A carbon credit, also referred to as a carbon offset, is a tradable certificate that represents the reduction or removal of one metric ton of carbon dioxide (CO₂) or an equivalent amount of another greenhouse gas (GHG) from the atmosphere. It is a key component of market-based mechanisms designed to incentivize emission reductions.
Organizations can purchase carbon credits to offset their own emissions, supporting projects such as reforestation, renewable energy, and carbon capture. These credits are traded in both compliance and voluntary markets, allowing businesses to meet regulatory requirements or achieve sustainability goals while supporting global climate action.
The global carbon credit market size was valued at USD 418.78 billion in 2023 and is projected to grow from USD 537.78 billion in 2024 to USD 3,914.62 billion by 2031, exhibiting a CAGR of 32.79% during the forecast period.
The growth of the market is driven by stringent government regulations and climate policies that mandate emission reductions across industries. Additionally, increasing corporate sustainability commitments are fueling demand for carbon credits as companies strive to achieve net-zero targets.
The expansion of carbon trading platforms and innovative market mechanisms is further enhancing accessibility, facilitating seamless transactions, and attracting more participants.

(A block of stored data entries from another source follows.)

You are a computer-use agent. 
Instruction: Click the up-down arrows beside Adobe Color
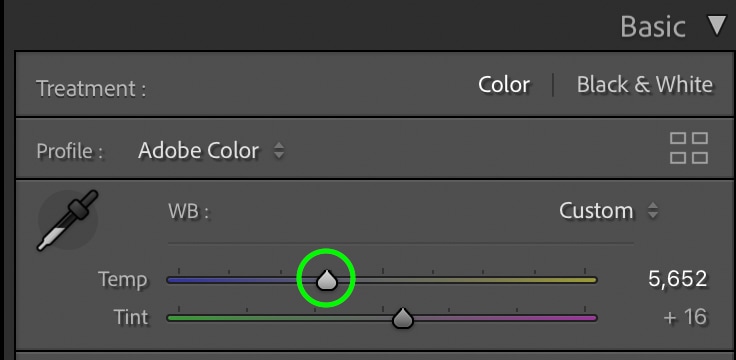(x=279, y=151)
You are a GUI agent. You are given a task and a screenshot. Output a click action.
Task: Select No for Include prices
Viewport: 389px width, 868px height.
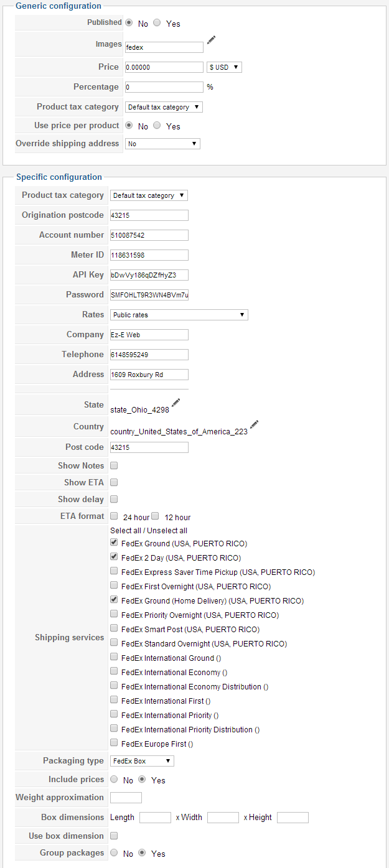coord(114,779)
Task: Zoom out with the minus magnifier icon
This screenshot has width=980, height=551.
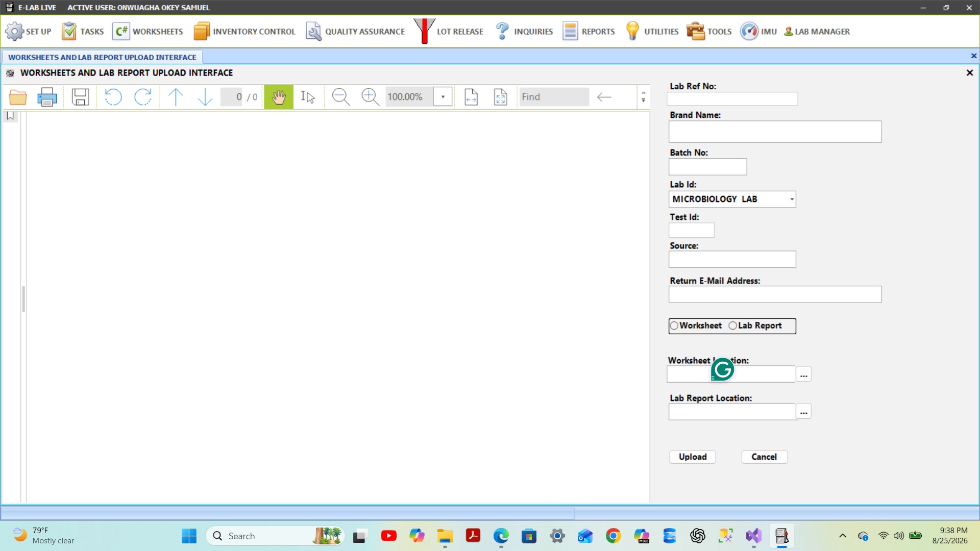Action: click(340, 97)
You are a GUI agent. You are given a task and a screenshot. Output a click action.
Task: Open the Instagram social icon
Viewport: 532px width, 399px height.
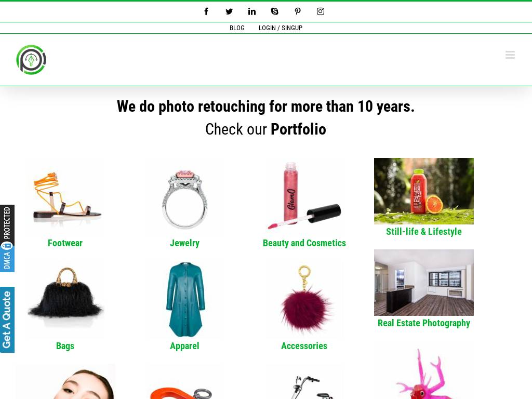pos(320,11)
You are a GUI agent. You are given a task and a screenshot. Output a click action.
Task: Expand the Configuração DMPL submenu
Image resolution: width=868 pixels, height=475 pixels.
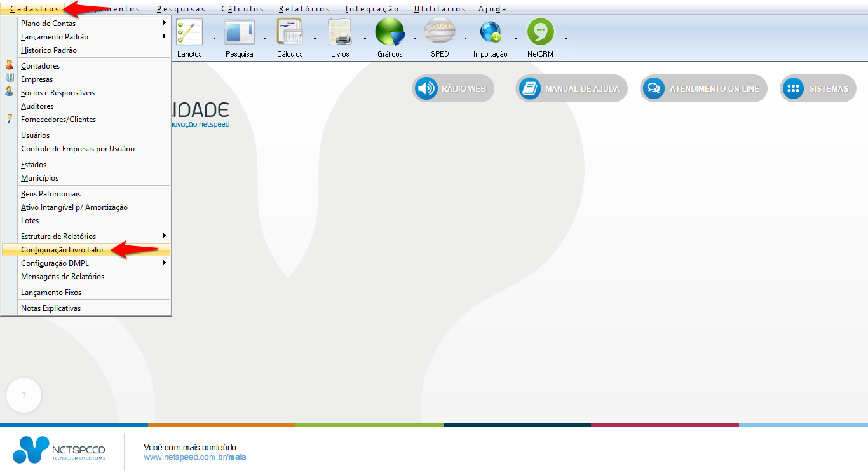[92, 263]
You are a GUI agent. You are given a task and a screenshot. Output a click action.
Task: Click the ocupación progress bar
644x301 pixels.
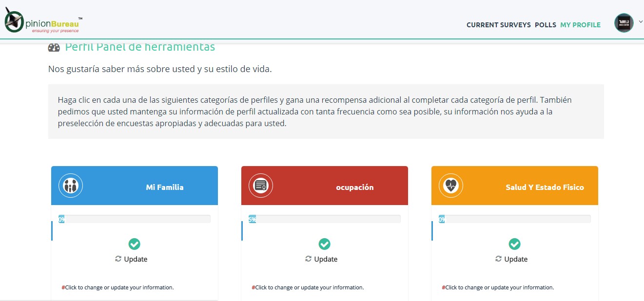325,219
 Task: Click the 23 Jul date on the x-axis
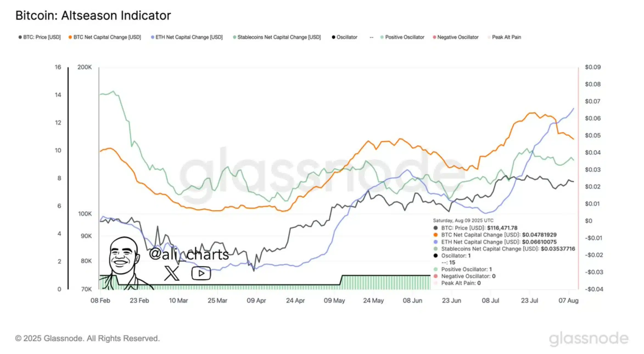pyautogui.click(x=529, y=300)
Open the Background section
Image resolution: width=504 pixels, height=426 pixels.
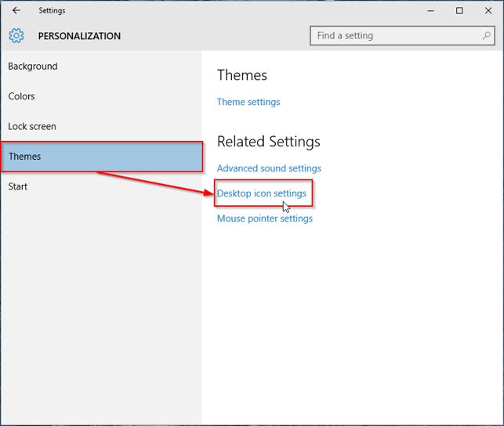(x=33, y=67)

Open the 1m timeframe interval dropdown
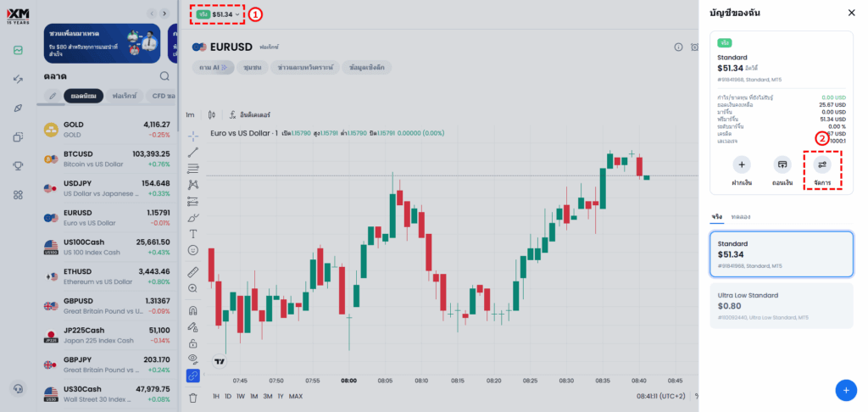190,114
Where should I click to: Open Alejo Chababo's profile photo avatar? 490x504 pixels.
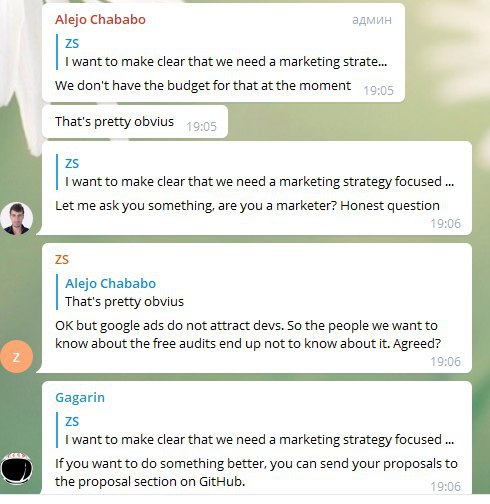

Major companies operating in the carbon credit industry are South Pole, 3Degrees Inc., Finite Carbon, EKI Energy Services ltd., Native, Carbon Trade Exchange (CTX), Carbon Streaming Corporation, Brookfield Renewable Partners L.P., Gold Standard, ClimateCare, Climate Partner GmbH, Climetrek, natureOffice., Tasman Environmental., ClimateTrade, and others.
Governments worldwide are enforcing stricter carbon regulations to achieve climate goals, bolstering the growth of the market. Policies such as cap-and-trade systems, carbon taxes, and mandatory emission reduction targets are compelling industries to adopt cleaner technologies and purchase carbon credits to remain compliant.
Regulatory frameworks are continuously evolving, creating a structured environment for carbon credit trading. Countries with strong net-zero commitments are strengthening enforcement mechanisms to ensure businesses’ participation in emission reduction initiatives.
Supportive policy measures, including subsidies for carbon offset projects and cross-border trading agreements, are further boosting market expansion. While traditional sectors such as power and industry continue to dominate, carbon pricing is increasingly being considered in new sectors such as aviation, shipping, and waste.
For instance, the EU’s Carbon Border Adjustment Mechanism, currently in a transition phase, is prompting governments to explore carbon pricing in industries such as iron and steel, aluminum, cement, fertilizers, and electricity.
Market Driver
“Stronger Regulatory Oversight on Carbon Credit”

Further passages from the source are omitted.